The Marvels flopping is just the start – here’s what the death of the MCU will look like

The seemingly unflappable superhero franchise has been on the ropes this year, with ‘The Marvels’ setting a new low at the box office. A demise feels inevitable, writes Louis Chilton, but Disney’s golden goose won’t be going anywhere soon

Friday 17 November 2023 06:00 GMT
Brie encounter: Larson fronts ‘The Marvels’ alongside Iman Vellani and Teyonah Parris
Brie encounter: Larson fronts ‘The Marvels’ alongside Iman Vellani and Teyonah Parris (Laura Radford/Marvel Studios)

It had been coming. The Marvel Cinematic Universe – the superhero franchise that has dominated the box office for the better part of 15 years – is crashing back down to Earth. It’s spent the past few years drifting out of its lucrative orbit, mind you; ever since 2019’s cathartic crossover film Avengers: Endgame, the MCU has struggled to curry consistent interest in its ever-ballooning catalogue of films and TV series. The latest film, The Marvels, is a sequel to Captain Marvel, which grossed over $1.1bn globally. This follow-up has opened at just $47m (£38.4m) – the lowest opening weekend for any MCU film, losing even to 2008’s execrable Incredible Hulk.

The Marvels follows a slew of other recent MCU releases that have underperformed, both critically and commercially. This year’s Guardians of the Galaxy Vol 3 did fine – raking in around $845m globally. But the critically reviled Ant-Man and the Wasp: Quantumania took in just $476.1m. Black Panther: Wakanda Forever made $859.2m – around half a billion dollars less than the original Black Panther. The streaming side, meanwhile, has fared even worse, with Disney+ series such as Loki, Hawkeye and Secret Invasion failing to make any impact on the wider cultural conversation. In a recent report on the “crisis” at Marvel Studios, Variety’s Tatiana Siegel runaway budgets – individual episodes of She-Hulk reportedly cost $25m apiece – an over-saturation of content, and the legal issues surrounding Jonathan Majors, the actor who’d been positioned as the franchise’s big villain for the next few years. For these reasons and more, it’s clear the MCU is in dark and uncharted waters. But reports of its impending demise are overstated. What actually lies in store is more complicated than that.

Marvel Studios has already committed to projects years in advance. The current slate of confirmed projects stretches until Avengers: Secret Wars in 2027 and includes seven forthcoming films and a handful of streaming series, with multiple other projects (including a new X-Men film) yet to be given a release date. The most drastic scenario would see them releasing these films to increasingly small and unenthused audiences, until they decide profit is no longer a possibility and simply hit the abort button. But this kind of drastic spiral is unlikely to be how it works.

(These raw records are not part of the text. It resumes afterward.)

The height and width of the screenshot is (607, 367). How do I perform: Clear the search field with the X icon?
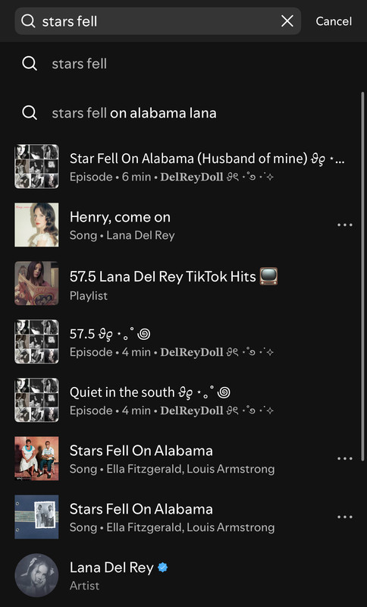coord(287,21)
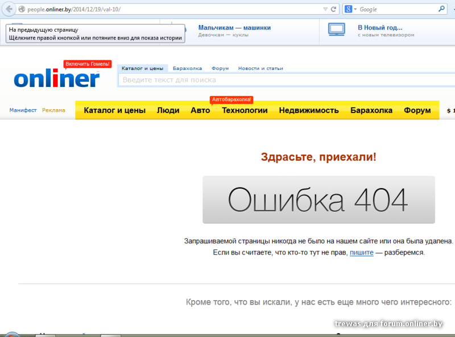This screenshot has height=337, width=455.
Task: Open the URL history dropdown arrow
Action: (325, 10)
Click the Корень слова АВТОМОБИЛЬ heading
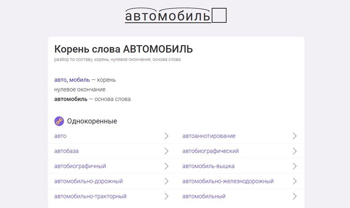The height and width of the screenshot is (208, 350). (x=124, y=49)
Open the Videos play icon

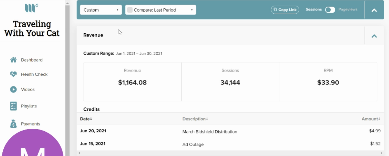click(x=13, y=89)
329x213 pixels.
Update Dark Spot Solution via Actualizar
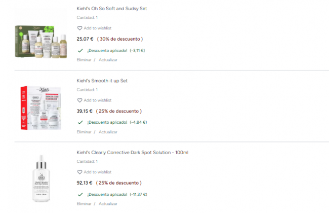point(108,204)
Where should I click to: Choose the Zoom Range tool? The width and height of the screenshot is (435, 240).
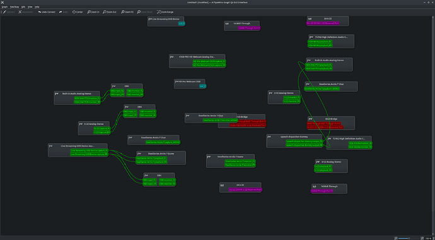pyautogui.click(x=165, y=12)
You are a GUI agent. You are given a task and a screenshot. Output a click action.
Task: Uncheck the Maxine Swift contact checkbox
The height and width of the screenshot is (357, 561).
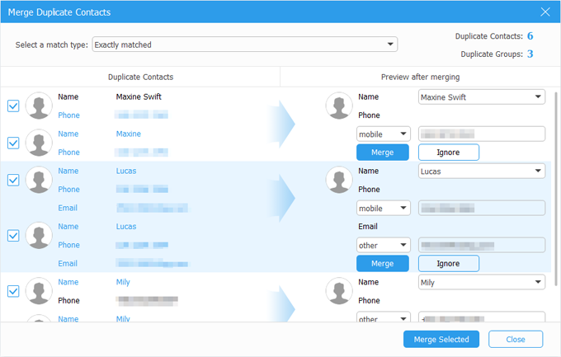tap(13, 106)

Superhero fatigue spells disaster for The Marvels | Binge Watch

Given the relative failure of films such as The Marvels, they will almost certainly look to restrategise – to squeeze as many final pumps out of what was once their fat-uddered cash cow. MCU releases will become less frequent, something that’s already happening: next year, the only theatrical film will be Deadpool 3, down from three this year and last. Expect, too, to see the return of Tom Holland’s Spider-Man: the webslinger is Marvel’s most bankable asset, with 2021’s Spider-Man: No Way Home a nearly $2bn aberration in Marvel’s post-Endgame decline.

Reports have also suggested that Iron Man’s Robert Downey Jr is being courted for an MCU return. While the news is likely to disappoint those who enjoyed his return to legitimate acting in Oppenheimer this year, the comeback would be an obvious win for Marvel Studios: Downey’s presence was always a demonstrable box office draw for the franchise, evidenced by his extraordinary paychecks. (For 2016’s Captain America: Civil War, Downey Jr reportedly negotiated an additional bonus atop his supposed $40m base fee if his involvement meant the film outperformed the previous Downey-less Captain America – which it duly did, by around $400m.)

To some extent, the decline of the MCU speaks to a possibility that many at Marvel Studios would be unwilling to countenance – that maybe the superhero craze has run its course. It’s not just Marvel that’s struggling for commercial potency right now: this year, DC Studios has released The Flash, Blue Beetle and Shazam: Fury Of The Gods to utterly muted receptions. It may be that viewers are losing interest in the very idea of superheroes. Film genres go in and out of fashion – musicals; westerns; romcoms. There’s no reason this would be any different. Just don’t expect Marvel to admit this any time soon. These are comic book people after all. And in the world of comics, death can always be rewritten.